━━━━━ Supplied records

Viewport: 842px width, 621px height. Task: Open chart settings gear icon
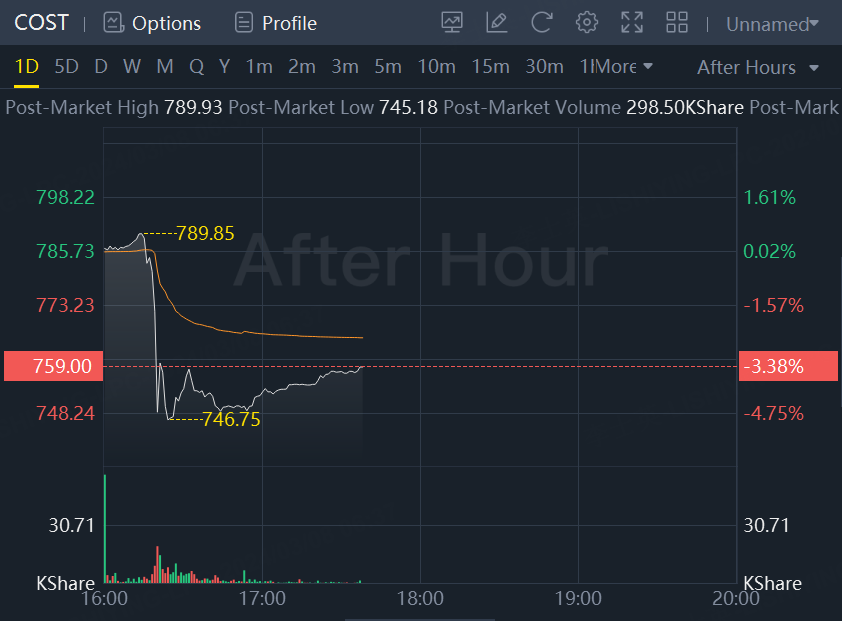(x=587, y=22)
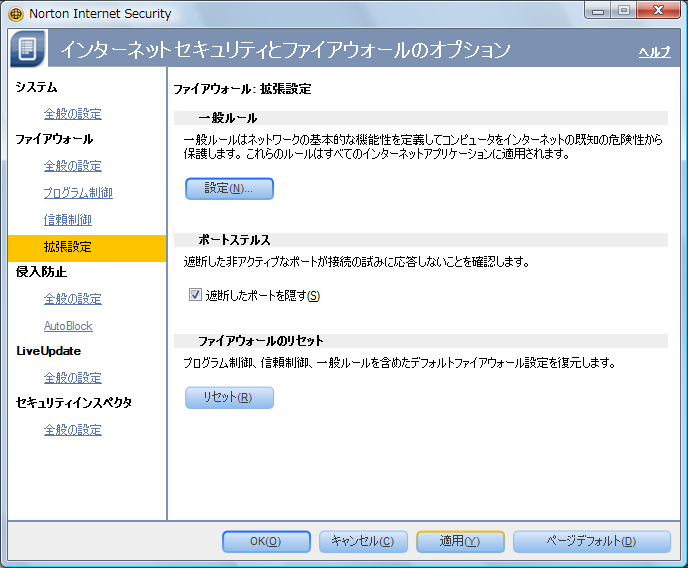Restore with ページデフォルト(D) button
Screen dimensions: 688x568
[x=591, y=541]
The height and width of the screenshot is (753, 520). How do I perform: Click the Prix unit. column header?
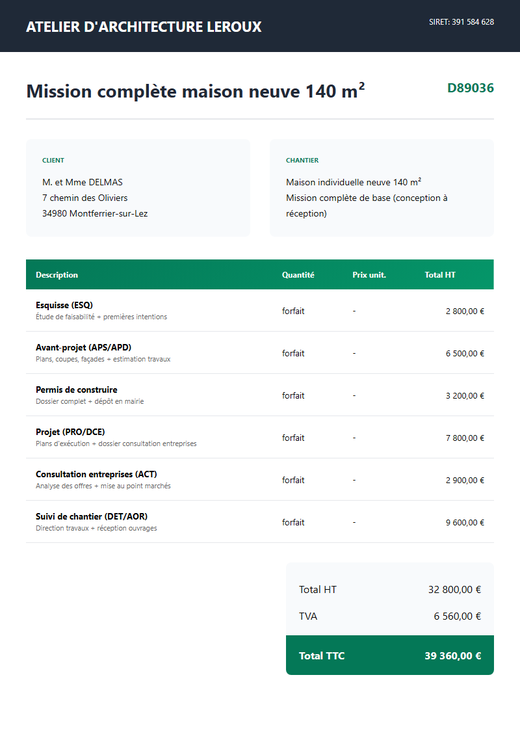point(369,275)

━━━━━━━━━━
━━━━━ Supplied records

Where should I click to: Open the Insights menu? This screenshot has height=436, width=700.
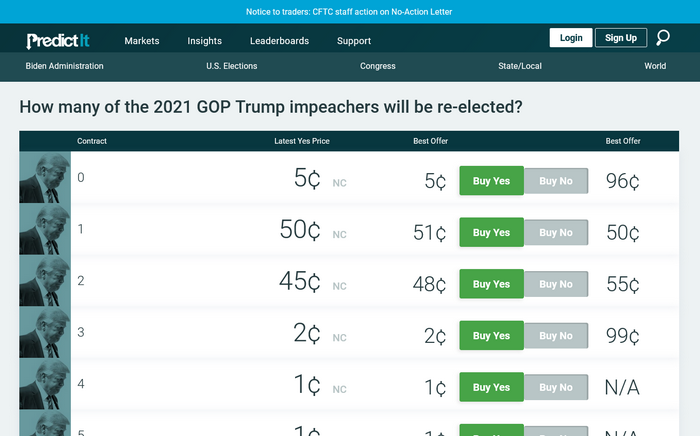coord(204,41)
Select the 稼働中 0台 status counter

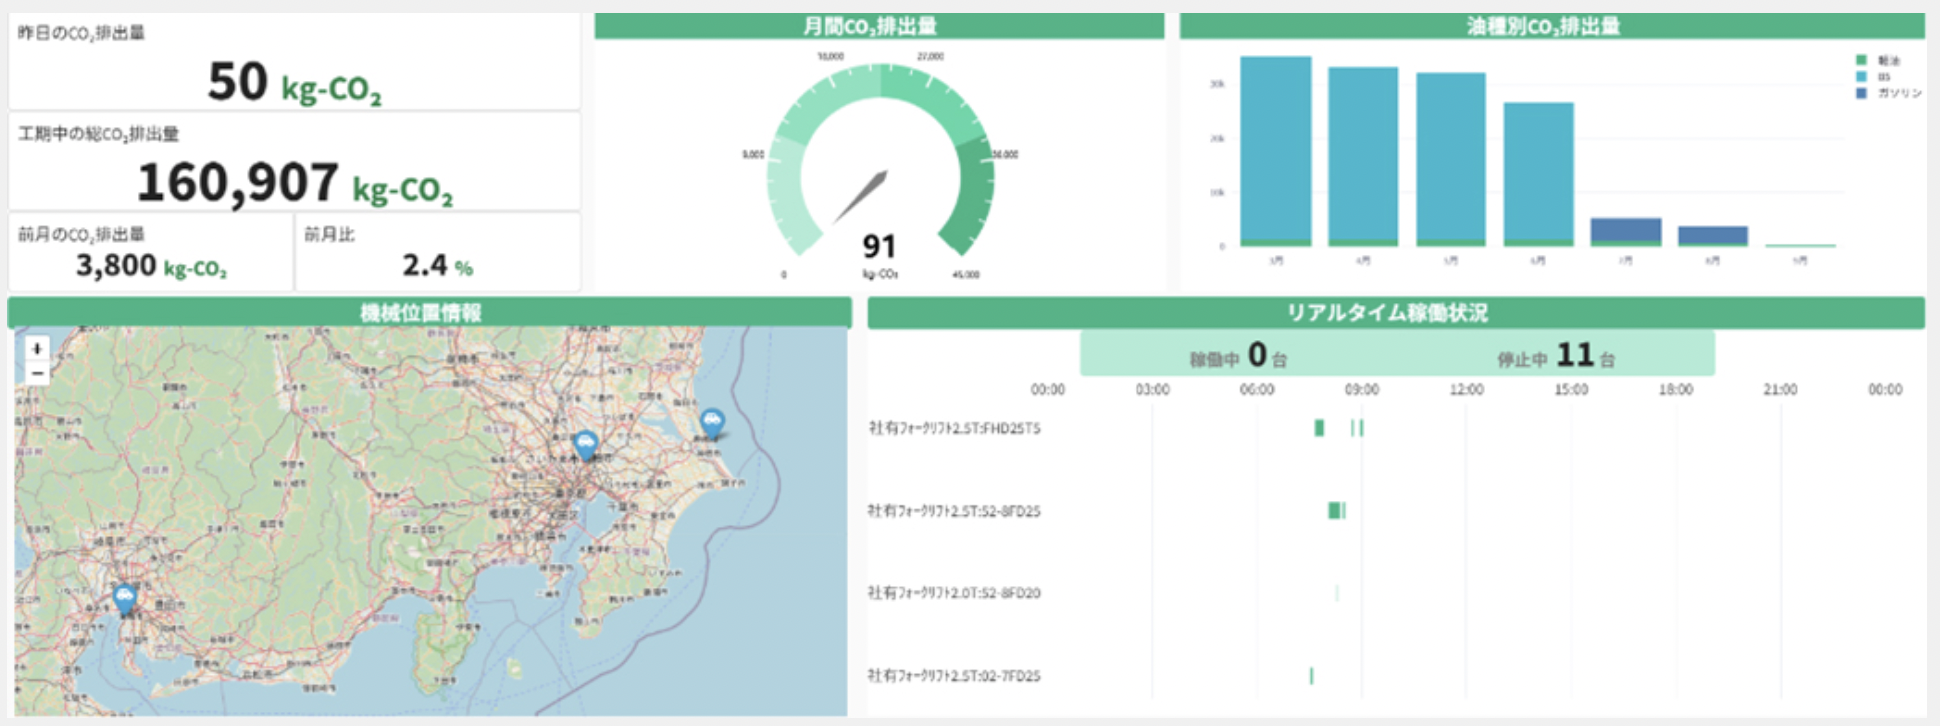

━━━━━━━━━━

Write back the stretch of lines above that begins with the line holding "Where should I" and ends with the line holding "Select the 稼働中 0台 status counter", both included, exactly as written. Pictures stay out.

> [Task answer]
Where should I click to: Open the Insights menu? This screenshot has height=436, width=700.
coord(204,41)
Select the 稼働中 0台 status counter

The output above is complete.